Holger Andreas studied philosophy and physics at the Universities of Leipzig and St Andrews. He completed his PhD on Carnap's logic of science in 2005, wherein he developed a novel semantics of theoretical terms. During a postdoctoral year at Stanford University in 2007, he started his work on frames and frame concepts, driven by an emerging interest in the interrelations between logic, knowledge representation, and human cognition.
Following his postdoc, Andreas was Assistant Professor at the University of Bonn and at LMU Munich. Meanwhile, he was a member of the Munich Center for Mathematical Philosophy, where he completed his habilitation (postdoctoral thesis) in 2012. After his habilitation, he was a Heisenberg Fellow at LMU Munich (funded by the German Research Foundation). He moved to Canada in 2014, where he is currently an Assistant Professor at the University of British Columbia.

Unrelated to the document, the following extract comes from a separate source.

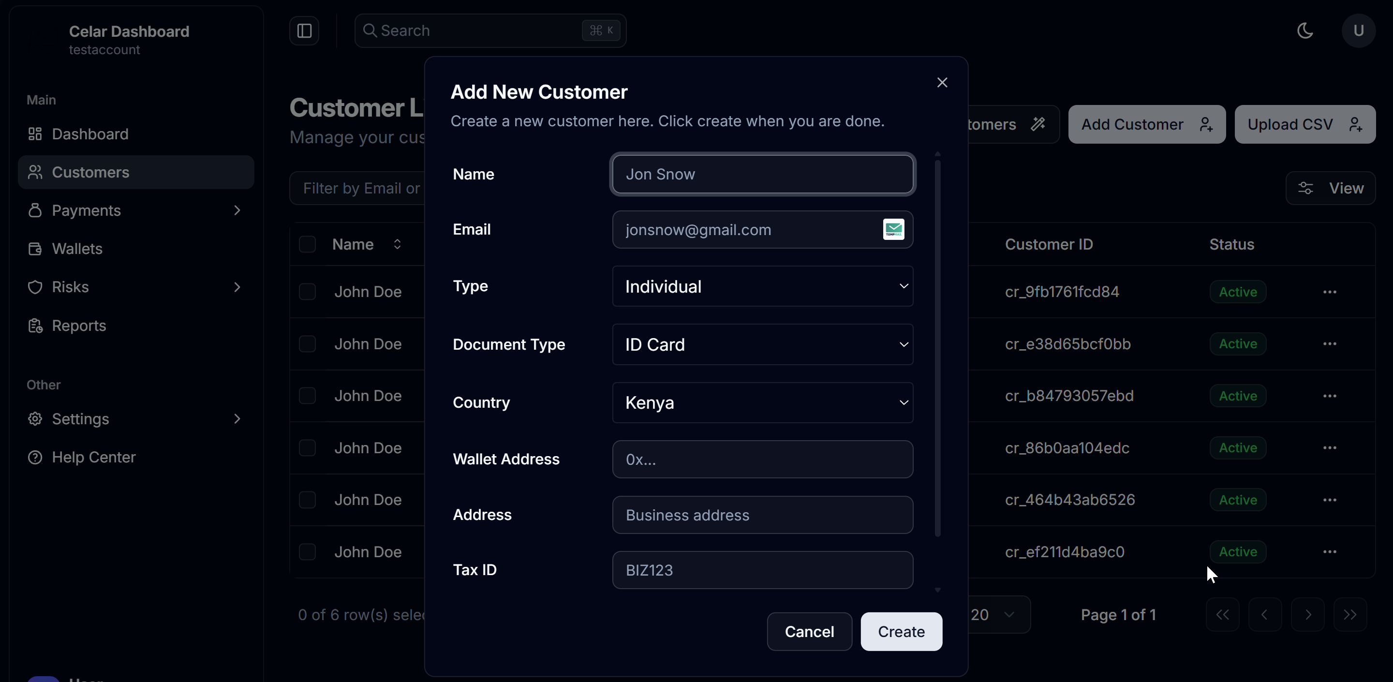Go to last page of table
1393x682 pixels.
coord(1350,615)
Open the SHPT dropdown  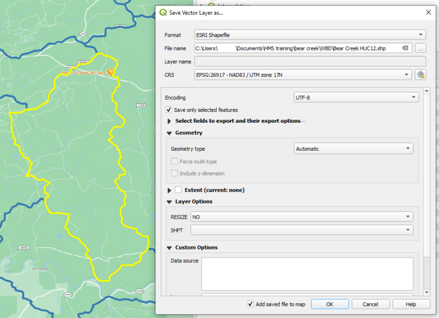[302, 229]
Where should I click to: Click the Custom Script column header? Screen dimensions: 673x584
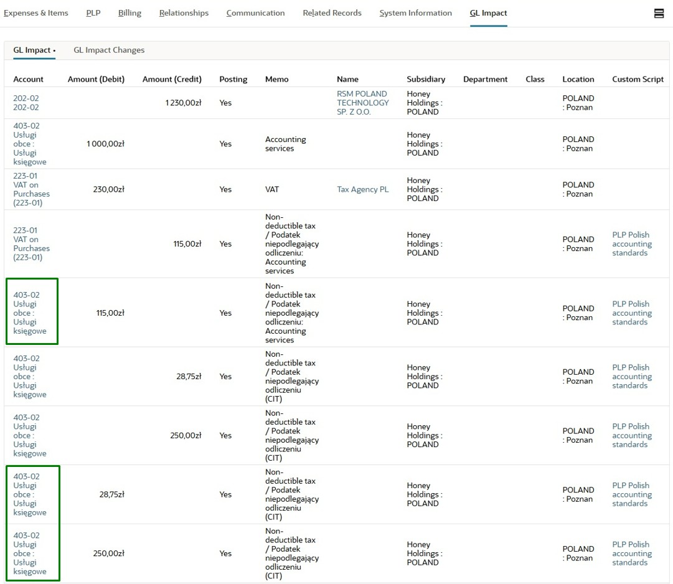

Holger Andreas' research interrelates philosophical logic with philosophy of science, epistemology, and cognitive science. In addition to the logical foundations of tractable reasoning, he explores conditionals and their use in logical approaches to causation and explanation.
This book aims to lay bare the logical foundations of tractable reasoning. It draws on Marvin Minsky's seminal work on frames, which has been highly influential in computer science and, to a lesser extent, in cognitive science. Only very few people have explored ideas about frames in logic, which is why the investigation in this book breaks new ground. The apparent intractability of dynamic, inferential reasoning is an unsolved problem in both cognitive science and logic-oriented artificial intelligence. By means of a logical investigation of frames and frame concepts, Andreas devises a novel logic of tractable reasoning, called frame logic. Moreover, he devises a novel belief revision scheme, which is tractable for frame logic. These tractability results shed new light on our logical and cognitive means to carry out dynamic, inferential reasoning. Modularity remains central for tractability, and so the author sets forth a logical variant of the massive modularity hypothesis in cognitive science.
This book conducts a sustained and detailed examination of the structure of tractable and intelligible reasoning in cognitive science and artificial intelligence. Working from the perspective of formal epistemology and cognitive science, Andreas uses structuralist notions from Bourbaki and Sneed to provide new foundational analyses of frames, object-oriented programming, belief revision, and truth maintenance. Andreas then builds on these analyses to construct a novel logic of tractable reasoning he calls frame logic, together with a novel belief revision scheme that is tractable for frame logic. Put together, these logical analyses and tractability results provide new understandings of dynamic and inferential reasoning.